»»
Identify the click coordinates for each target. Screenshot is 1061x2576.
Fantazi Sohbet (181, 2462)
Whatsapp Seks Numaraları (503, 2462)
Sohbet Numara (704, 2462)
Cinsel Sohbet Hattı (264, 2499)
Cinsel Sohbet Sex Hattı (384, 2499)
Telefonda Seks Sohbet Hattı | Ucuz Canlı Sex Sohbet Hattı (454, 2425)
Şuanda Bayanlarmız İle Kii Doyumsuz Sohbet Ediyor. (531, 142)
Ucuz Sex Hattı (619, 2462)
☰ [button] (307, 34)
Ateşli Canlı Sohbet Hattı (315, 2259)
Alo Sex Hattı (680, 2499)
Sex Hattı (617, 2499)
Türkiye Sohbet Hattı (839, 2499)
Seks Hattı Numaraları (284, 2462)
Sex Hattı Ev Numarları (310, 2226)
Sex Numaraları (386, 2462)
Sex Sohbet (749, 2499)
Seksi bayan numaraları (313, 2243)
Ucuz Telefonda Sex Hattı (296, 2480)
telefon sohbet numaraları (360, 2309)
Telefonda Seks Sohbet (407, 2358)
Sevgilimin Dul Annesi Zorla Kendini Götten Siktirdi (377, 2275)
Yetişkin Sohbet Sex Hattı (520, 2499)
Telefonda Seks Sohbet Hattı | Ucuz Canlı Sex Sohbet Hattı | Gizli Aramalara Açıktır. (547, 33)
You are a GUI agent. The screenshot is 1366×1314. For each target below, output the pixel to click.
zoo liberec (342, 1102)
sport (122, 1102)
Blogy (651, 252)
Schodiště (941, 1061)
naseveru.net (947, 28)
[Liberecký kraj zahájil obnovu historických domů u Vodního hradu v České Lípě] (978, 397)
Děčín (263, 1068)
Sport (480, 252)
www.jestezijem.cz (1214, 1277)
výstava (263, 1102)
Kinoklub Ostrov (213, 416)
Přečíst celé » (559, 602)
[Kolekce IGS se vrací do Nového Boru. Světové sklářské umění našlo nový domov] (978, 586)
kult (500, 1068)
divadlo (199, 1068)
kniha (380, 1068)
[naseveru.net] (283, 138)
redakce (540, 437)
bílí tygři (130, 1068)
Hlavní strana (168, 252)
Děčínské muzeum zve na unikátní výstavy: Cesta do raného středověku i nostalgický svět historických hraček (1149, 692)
««
_Exercise aim_.
Since the material above must be kept intact, output it exactly as it is.

_Expected answer_.
Identify the click coordinates for each target. Screenshot is 1061x2576.
Fantazi Sohbet (181, 2462)
Whatsapp Seks Numaraları (503, 2462)
Sohbet Numara (704, 2462)
Cinsel Sohbet Hattı (264, 2499)
Cinsel Sohbet Sex Hattı (384, 2499)
Telefonda Seks Sohbet Hattı | Ucuz Canlı Sex Sohbet Hattı (454, 2425)
Şuanda Bayanlarmız İle Kii Doyumsuz Sohbet Ediyor. (531, 142)
Ucuz Sex Hattı (619, 2462)
☰ [button] (307, 34)
Ateşli Canlı Sohbet Hattı (315, 2259)
Alo Sex Hattı (680, 2499)
Sex Hattı (617, 2499)
Türkiye Sohbet Hattı (839, 2499)
Seks Hattı Numaraları (284, 2462)
Sex Hattı Ev Numarları (310, 2226)
Sex Numaraları (386, 2462)
Sex Sohbet (749, 2499)
Seksi bayan numaraları (313, 2243)
Ucuz Telefonda Sex Hattı (296, 2480)
telefon sohbet numaraları (360, 2309)
Telefonda Seks Sohbet (407, 2358)
Sevgilimin Dul Annesi Zorla Kendini Götten Siktirdi (377, 2275)
Yetişkin Sohbet Sex Hattı (520, 2499)
Telefonda Seks Sohbet Hattı | Ucuz Canlı Sex Sohbet Hattı | Gizli Aramalara Açıktır. (547, 33)
You are a GUI agent. The screenshot is 1366×1314. For each target below, output the pixel to click.
zoo liberec (342, 1102)
sport (122, 1102)
Blogy (651, 252)
Schodiště (941, 1061)
naseveru.net (947, 28)
[Liberecký kraj zahájil obnovu historických domů u Vodního hradu v České Lípě] (978, 397)
Děčín (263, 1068)
Sport (480, 252)
www.jestezijem.cz (1214, 1277)
výstava (263, 1102)
Kinoklub Ostrov (213, 416)
Přečíst celé » (559, 602)
[Kolekce IGS se vrací do Nového Boru. Světové sklářské umění našlo nový domov] (978, 586)
kult (500, 1068)
divadlo (199, 1068)
kniha (380, 1068)
[naseveru.net] (283, 138)
redakce (540, 437)
bílí tygři (130, 1068)
Hlavní strana (168, 252)
Děčínské muzeum zve na unikátní výstavy: Cesta do raného středověku i nostalgický svět historických hraček (1149, 692)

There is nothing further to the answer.